The Dr. Bhau Daji Lad Museum's extraordinary collection of models and dioramas form a unique art historical mode in the larger genre of Company School Painting. They represent more than just a sculptural equivalent of the paintings. Produced under the tutelage of the Museum's then curators Ernst Fern and C. L. Burns, both of whom were also principals of the Sir J. J. School of Art, the models and dioramas show us how Indians were being taught to view themselves through the new and exciting medium of the Museum and the various State exhibitions which were popular throughout the latter half of the 19th and early 20th century, to which the Museum regularly contributed.

The exhibition, The Doubled Frame: Interrogating Identity, attempts to trace the genealogy of our model and diorama collection exploring the various lenses through which Indians were viewed and were insidiously being taught to view themselves in the 18th, 19th and early 20th centuries. The model collection becomes an important and as yet undocumented extension of the ambitious and controversial project to capture in minute detail the people of India. British administrators constructed an archaeology of dominance through visual narratives that ossified and redefined caste and custom and soon Indians learnt to interpret themselves through similar tropes.

In tracing the connections between our models and the various documentary traditions which preceded them in the subcontinent, interesting discoveries have been unearthed which present clearly discernible influences of artists such as Raja Ravi Varma in the dioramas, The Court of Krishna and Sita in Ashokvan for eg.; or the similarities between our models of Indian communities and the paintings and sketches of Rao Bahadur Durandhar, an eminent Maharashtrian artist who went on to become the first Indian principal of the Sir J. J. School of Art, Mumbai. The new medium of photography also influenced the way community types were represented in the models and one can see, for e.g., the Parsi gentleman in our collection derives directly from the studio photograph of Parsis in William Johnson’s The Oriental Races and Tribes, Residents and Visitors of Bombay: A Series of Photographs with Letterpress Descriptions (1863-66).

The title of this exhibition owes a debt to Dr. Homi Bhabha’s seminal text The Location of Culture (1994).
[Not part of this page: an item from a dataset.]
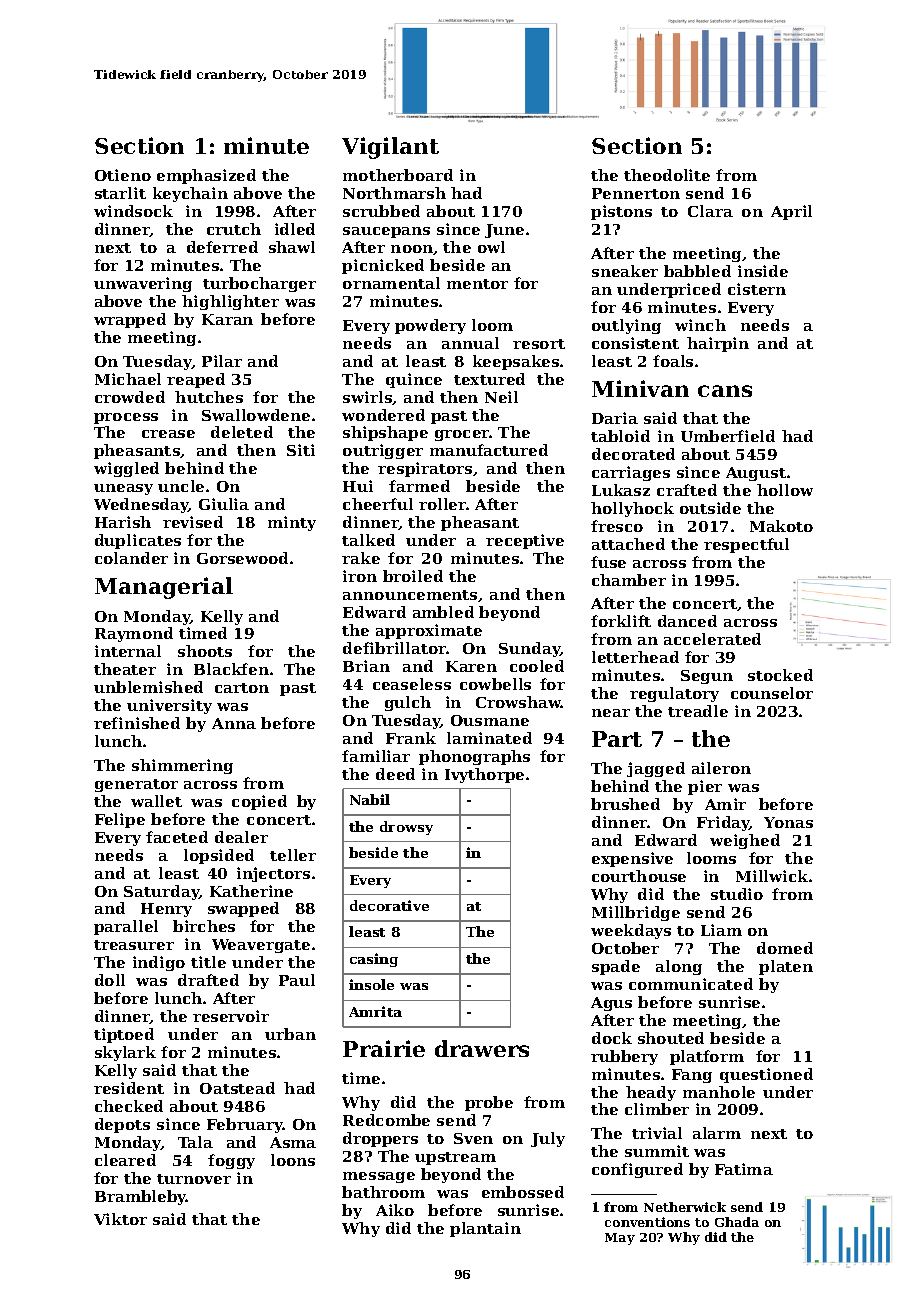 The width and height of the page is (908, 1316). I want to click on Millbridge, so click(636, 913).
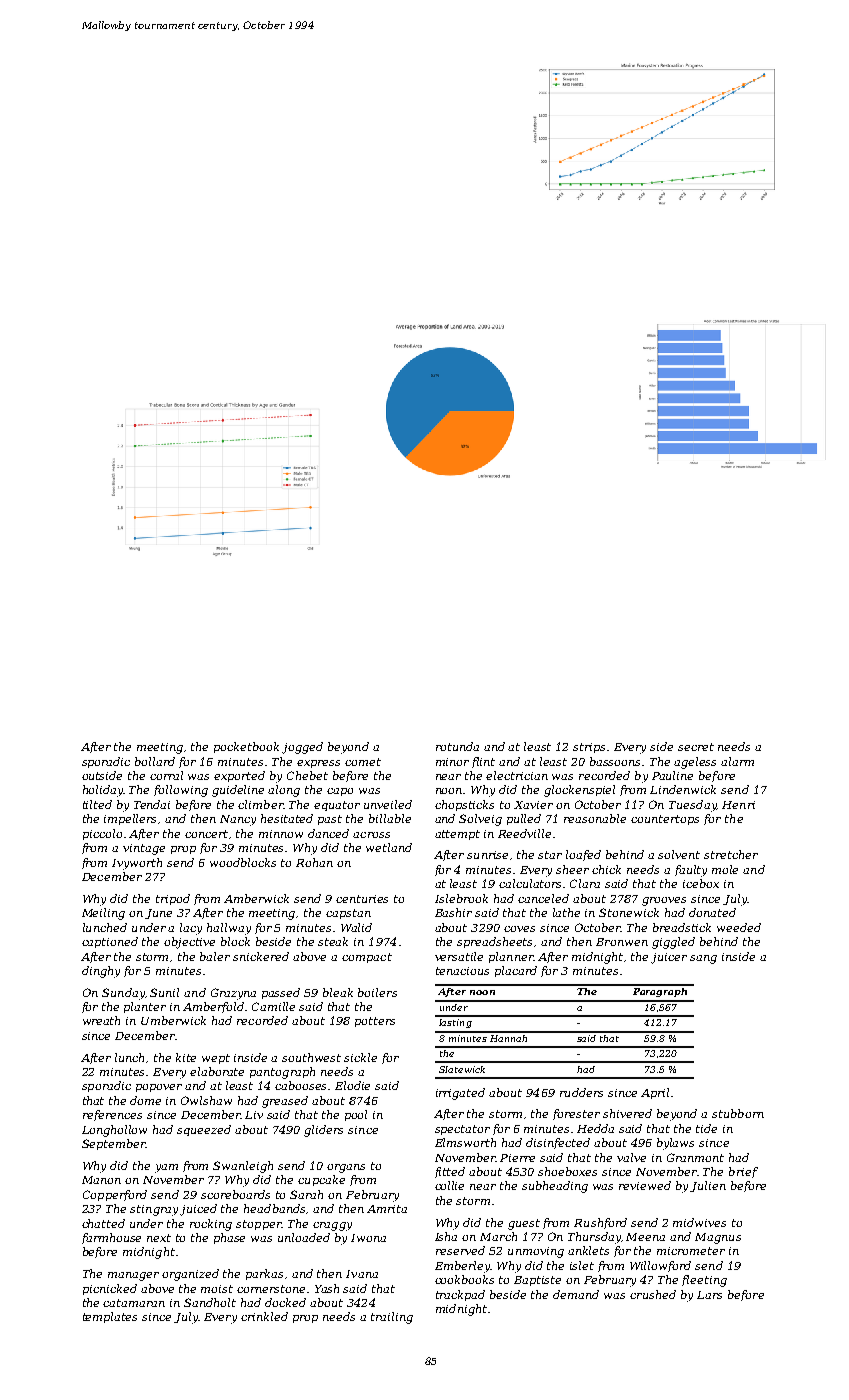 This image has width=849, height=1400. What do you see at coordinates (145, 1100) in the image?
I see `dome` at bounding box center [145, 1100].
In revisiting history to reflect on how identity shifts and mutates through political and social machinations and creates new visual characteristics and forms of representation, the past inscribes itself in the present, and helps us look afresh at who we are and how we might evolve.

Exhibition Credits
Curated by Tasneem Zakaria Mehta, Managing Trustee and Honorary Director.
Researched by Madhura Wairkar, Assistant Curator Collections and assisted by Ruta Waghmare.


Walkthrough with Curator

Curator Tasneem Zakaria Mehta conducted a public walk-through of the exhibition, reflecting on the representation of identity in the colonial documentation of the people of India in the 18th, 19th and early 20th centuries.
Date: Saturday, October 18, 2014


Public Tours

Free and open to all tours of the exhibition in English, Hindi and Marathi were conducted by the Museum’s curatorial team every Saturday and Sunday from September 19 – October 19, 2014.


Workshop for Schools & Private Groups

This workshop encouraged an exploration of the ways in which the people of India were documented in the 18th, 19th and 20th centuries. Turning their gaze to contemporary, urban Mumbai and recalling the popular People of India charts, participants aged 8 and above, drew, decorated and documented the people of the city as they see and encounter them today. Who are Mumbai’s people, and what are their occupations in the 21st century? Who would you show - a movie star, bus conductor, cricketer, dabbawalla or doctor? How would they dress and what props would they hold?

This workshop was offered to schools, for students aged 6 and above, on request throughout the duration of the exhibition.
An open to public session was conducted on Sunday, October 12, 2014.